This article was published 26/08/2014 (4239 days ago), so information in it may no longer be current.
When members of the Princess Patricia’s Canadian Light Infantry stopped in Brandon yesterday, one of their stops was the veterans’ memorial at 11th Street and Victoria Avenue.
For several weeks, PPCLI has been marking its centennial with a baton relay from Edmonton to Ottawa. They’re marking the 100th anniversary by retracing the route of their initial marshalling for service, on the eve of the First World War, in 1914.
As you’ll read in today’s paper, they arrived in Brandon yesterday — part of two-day stay in the area, including Sunday in Shilo. The team set up a centennial display in both places, including a mobile museum and children’s inflatable obstacle course.
The baton itself contains the names of 1,866 people who were members of PPCLI and died during active service.
A centennial is, of course, notable. And we applaud the men and women who are relaying this baton all the way from Edmonton to Ottawa.
But we were also struck by the fact that this is the second ceremony in just a few days in the tiny strip of park on the 1000-block of Victoria Avenue.
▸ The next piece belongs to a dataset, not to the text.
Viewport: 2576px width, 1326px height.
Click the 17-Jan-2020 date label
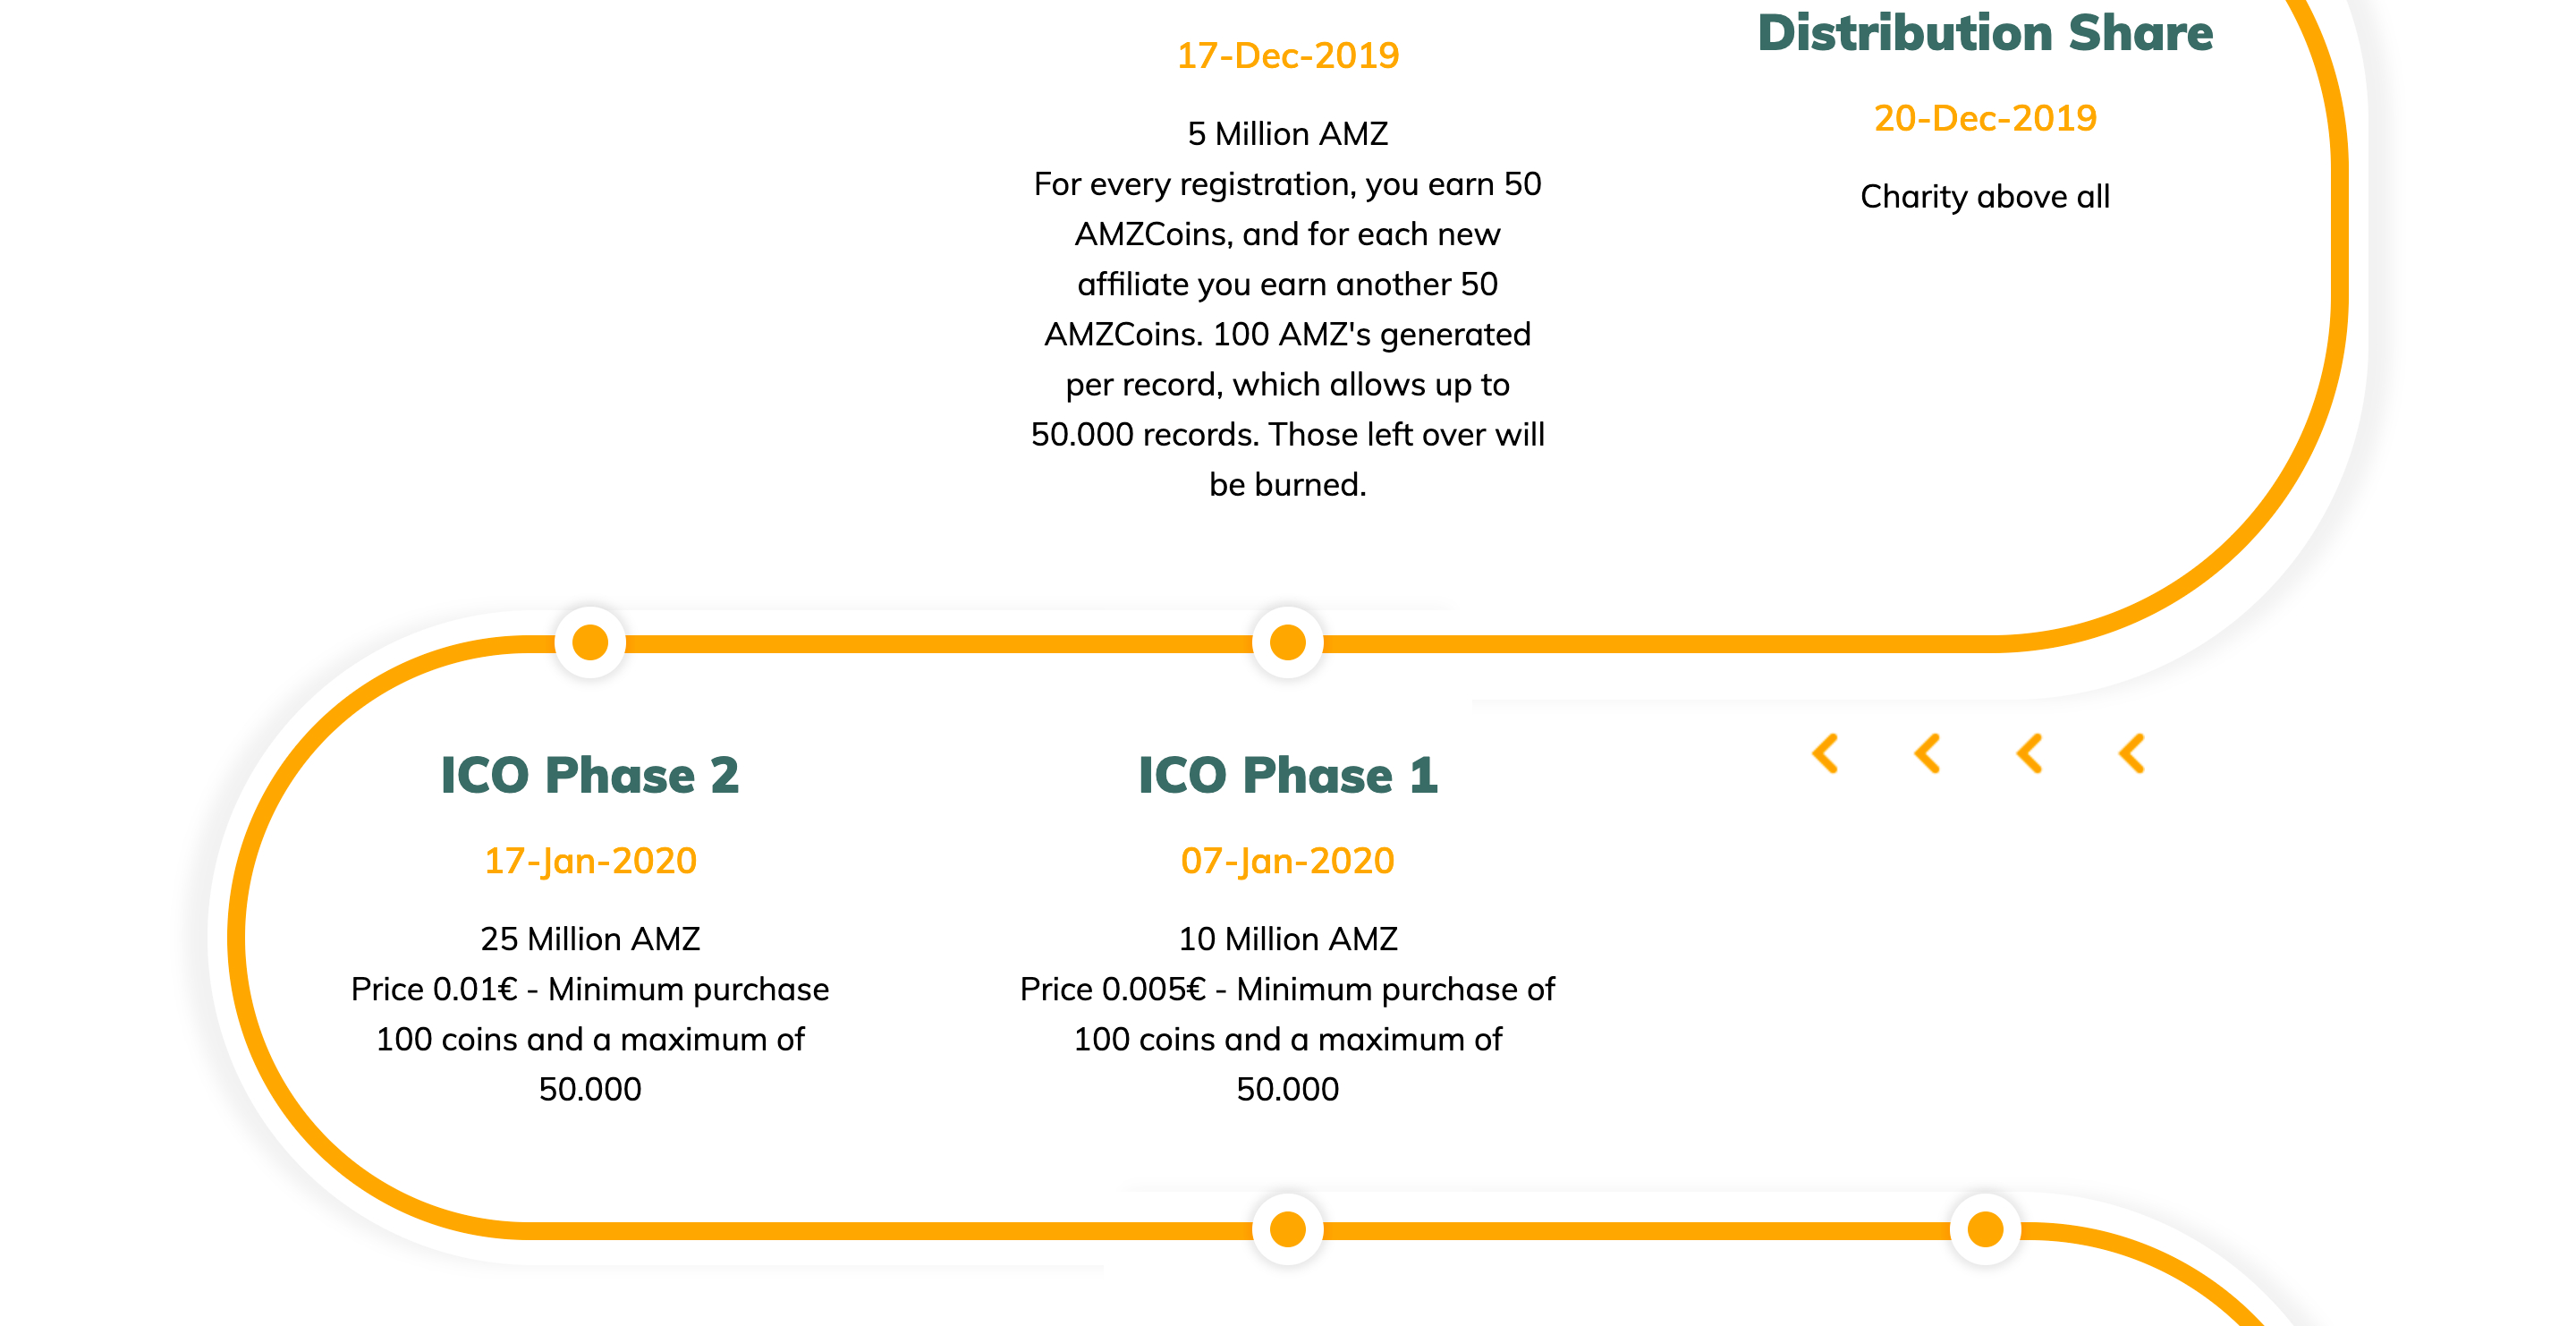coord(590,861)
On Friday, a plaque was unveiled just down from the Veterans Memorial to commemorate another centennial.
That plaque was one of 100 scheduled to be unveiled across the country last week, marking the 100th anniversary of the passage of the War Measures Act in 1914, which authorized so-called “enemy aliens” to be interned in prison camps.
Many of those people were immigrants whose birthplace just happened to have gone to war with England. Here in Brandon, hundreds were jailed for nearly two years at the city’s winter fair arena.
Official government records of the First World War internment were, regrettably, destroyed in the 1950s. But it is generally looked upon now as a black mark in our country’s history.
The winter fair arena was torn down around 1970.
Afterwards, that lot was home to a Safeway grocery store, with attached bank and liquor store.
Now, of course, it is the still-new-looking home for the Brandon Police Service.
But the police don’t have nearly as many “customers” as Safeway did, so the parking lot in the front was a little too large.
It was an excellent idea to turn the front strip of it, along Victoria Avenue, into a small park.
It was an even better idea to create a Brandon Veterans’ Memorial.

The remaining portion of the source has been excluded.